**Exercise objective**. Give back only the line containing "Click the leaf reduction icon" and every line after it through the end of the data below, transcribed exactly.

::::::

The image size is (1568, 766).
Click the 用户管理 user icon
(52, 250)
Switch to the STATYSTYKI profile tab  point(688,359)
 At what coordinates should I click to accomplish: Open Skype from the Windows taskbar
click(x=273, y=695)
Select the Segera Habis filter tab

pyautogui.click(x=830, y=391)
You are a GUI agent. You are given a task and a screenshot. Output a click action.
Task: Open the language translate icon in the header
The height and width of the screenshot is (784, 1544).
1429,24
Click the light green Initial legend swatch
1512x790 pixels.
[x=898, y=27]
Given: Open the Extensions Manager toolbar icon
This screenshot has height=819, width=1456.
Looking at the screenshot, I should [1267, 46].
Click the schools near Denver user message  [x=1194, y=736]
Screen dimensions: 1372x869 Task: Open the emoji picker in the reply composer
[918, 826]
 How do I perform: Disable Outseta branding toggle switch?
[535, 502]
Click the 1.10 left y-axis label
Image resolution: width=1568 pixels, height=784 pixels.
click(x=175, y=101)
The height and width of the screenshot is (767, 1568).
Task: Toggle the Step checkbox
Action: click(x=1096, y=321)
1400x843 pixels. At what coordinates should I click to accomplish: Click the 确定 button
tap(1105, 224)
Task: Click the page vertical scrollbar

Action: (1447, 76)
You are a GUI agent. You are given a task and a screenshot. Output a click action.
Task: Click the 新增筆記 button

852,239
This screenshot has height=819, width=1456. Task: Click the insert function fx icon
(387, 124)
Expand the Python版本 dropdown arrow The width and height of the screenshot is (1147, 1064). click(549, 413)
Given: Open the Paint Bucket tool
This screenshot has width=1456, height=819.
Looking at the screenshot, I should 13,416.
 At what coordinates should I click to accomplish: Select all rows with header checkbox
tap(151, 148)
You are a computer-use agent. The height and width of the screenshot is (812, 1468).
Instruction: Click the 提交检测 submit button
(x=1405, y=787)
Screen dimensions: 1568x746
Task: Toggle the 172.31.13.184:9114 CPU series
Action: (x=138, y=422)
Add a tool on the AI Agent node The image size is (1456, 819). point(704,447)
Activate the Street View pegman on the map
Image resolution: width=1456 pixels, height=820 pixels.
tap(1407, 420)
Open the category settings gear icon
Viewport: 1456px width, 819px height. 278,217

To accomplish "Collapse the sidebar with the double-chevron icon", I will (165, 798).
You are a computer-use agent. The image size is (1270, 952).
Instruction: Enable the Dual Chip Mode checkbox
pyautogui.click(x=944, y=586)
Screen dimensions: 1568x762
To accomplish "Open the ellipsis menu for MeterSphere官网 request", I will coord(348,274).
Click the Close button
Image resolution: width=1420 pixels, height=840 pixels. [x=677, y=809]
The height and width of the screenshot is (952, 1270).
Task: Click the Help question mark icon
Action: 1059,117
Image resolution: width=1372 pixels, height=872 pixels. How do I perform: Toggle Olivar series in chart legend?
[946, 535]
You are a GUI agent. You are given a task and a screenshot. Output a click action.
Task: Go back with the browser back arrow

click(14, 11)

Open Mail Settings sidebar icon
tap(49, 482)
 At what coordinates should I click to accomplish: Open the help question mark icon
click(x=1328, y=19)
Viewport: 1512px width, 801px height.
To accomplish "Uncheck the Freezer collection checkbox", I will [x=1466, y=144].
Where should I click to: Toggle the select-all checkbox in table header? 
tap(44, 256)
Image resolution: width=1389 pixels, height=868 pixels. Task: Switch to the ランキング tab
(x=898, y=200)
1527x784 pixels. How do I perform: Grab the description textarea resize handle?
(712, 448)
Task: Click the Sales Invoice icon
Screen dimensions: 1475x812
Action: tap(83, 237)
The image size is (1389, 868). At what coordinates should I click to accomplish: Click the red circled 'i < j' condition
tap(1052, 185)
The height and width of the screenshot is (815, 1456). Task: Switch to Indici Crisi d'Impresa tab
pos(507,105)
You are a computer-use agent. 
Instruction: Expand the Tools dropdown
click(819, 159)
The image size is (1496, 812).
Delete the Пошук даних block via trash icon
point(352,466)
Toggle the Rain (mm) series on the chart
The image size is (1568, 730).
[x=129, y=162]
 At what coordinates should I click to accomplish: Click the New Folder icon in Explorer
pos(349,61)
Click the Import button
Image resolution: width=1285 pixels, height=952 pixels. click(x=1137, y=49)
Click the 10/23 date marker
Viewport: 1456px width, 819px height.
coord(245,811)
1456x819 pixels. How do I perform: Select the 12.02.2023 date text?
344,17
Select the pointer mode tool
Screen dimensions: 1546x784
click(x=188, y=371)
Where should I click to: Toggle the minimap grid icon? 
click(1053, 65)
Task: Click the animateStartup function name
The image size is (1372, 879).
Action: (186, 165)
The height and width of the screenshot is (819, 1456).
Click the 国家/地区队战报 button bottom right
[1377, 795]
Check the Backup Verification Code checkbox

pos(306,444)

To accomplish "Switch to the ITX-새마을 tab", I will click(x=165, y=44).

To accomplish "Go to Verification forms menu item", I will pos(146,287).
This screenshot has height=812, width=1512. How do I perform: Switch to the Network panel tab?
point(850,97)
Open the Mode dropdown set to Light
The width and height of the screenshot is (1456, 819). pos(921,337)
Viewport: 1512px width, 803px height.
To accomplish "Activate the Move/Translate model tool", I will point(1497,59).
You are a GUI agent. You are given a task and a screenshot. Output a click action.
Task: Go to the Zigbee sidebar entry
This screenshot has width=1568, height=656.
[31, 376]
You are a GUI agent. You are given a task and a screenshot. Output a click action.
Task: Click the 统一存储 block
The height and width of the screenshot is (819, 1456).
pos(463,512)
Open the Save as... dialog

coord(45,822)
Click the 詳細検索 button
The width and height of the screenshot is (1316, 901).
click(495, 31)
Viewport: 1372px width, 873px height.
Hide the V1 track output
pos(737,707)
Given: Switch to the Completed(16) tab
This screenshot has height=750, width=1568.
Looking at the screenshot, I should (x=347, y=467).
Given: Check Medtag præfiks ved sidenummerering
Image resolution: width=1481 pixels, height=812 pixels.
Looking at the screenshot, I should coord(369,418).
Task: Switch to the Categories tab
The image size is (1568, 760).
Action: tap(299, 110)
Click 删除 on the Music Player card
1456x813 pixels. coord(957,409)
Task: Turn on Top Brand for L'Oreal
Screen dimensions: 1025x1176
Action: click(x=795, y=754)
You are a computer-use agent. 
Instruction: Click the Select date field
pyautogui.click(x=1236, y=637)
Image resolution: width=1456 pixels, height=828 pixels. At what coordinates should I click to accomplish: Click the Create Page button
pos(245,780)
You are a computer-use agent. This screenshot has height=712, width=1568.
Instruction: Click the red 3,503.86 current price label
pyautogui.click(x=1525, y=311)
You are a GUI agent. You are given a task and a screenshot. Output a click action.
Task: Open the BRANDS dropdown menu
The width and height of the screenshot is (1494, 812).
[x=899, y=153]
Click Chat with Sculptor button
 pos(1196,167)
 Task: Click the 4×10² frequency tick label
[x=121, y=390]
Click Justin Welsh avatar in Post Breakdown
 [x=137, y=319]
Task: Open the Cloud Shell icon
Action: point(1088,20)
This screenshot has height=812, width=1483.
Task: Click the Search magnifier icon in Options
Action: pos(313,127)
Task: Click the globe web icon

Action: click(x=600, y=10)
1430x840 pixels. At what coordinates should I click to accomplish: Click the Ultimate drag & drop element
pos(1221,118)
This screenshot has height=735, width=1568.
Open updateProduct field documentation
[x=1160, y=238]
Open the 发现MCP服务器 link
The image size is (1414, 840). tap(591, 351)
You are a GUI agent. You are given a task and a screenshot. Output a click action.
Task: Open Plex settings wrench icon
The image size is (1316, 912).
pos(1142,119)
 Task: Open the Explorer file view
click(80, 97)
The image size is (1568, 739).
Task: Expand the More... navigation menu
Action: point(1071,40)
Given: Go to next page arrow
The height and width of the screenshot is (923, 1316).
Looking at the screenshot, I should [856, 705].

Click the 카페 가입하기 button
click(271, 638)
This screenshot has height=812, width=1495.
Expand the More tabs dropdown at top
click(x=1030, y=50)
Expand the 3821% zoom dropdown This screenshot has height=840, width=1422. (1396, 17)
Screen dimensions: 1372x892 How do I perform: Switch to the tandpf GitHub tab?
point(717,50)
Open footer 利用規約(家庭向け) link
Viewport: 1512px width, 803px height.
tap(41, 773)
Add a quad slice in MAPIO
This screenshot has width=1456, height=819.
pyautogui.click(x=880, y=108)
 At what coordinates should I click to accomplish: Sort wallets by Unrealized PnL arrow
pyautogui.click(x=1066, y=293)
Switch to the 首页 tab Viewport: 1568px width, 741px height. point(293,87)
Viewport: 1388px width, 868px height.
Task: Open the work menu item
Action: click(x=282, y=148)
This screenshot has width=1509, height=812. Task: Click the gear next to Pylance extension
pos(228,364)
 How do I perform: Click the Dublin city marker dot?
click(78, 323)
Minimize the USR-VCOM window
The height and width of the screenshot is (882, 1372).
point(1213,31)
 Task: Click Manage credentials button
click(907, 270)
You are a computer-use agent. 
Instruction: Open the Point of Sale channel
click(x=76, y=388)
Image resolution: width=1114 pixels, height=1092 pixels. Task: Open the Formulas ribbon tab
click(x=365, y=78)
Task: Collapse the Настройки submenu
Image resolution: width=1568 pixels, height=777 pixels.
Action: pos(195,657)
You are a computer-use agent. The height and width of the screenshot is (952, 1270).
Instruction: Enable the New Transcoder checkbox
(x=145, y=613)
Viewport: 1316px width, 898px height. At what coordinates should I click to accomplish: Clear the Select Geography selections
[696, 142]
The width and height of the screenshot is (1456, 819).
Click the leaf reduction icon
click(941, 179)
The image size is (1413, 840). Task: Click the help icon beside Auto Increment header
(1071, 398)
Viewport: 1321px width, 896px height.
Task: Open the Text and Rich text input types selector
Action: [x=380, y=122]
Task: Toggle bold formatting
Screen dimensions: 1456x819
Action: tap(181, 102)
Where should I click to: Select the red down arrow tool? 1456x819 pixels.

::::::

**Answer to this exercise**.
Click the leaf reduction icon
click(941, 179)
The image size is (1413, 840). Task: Click the help icon beside Auto Increment header
(1071, 398)
Viewport: 1321px width, 896px height.
Task: Open the Text and Rich text input types selector
Action: [x=380, y=122]
Task: Toggle bold formatting
Screen dimensions: 1456x819
Action: tap(181, 102)
Where should I click to: Select the red down arrow tool? 1456x819 pixels.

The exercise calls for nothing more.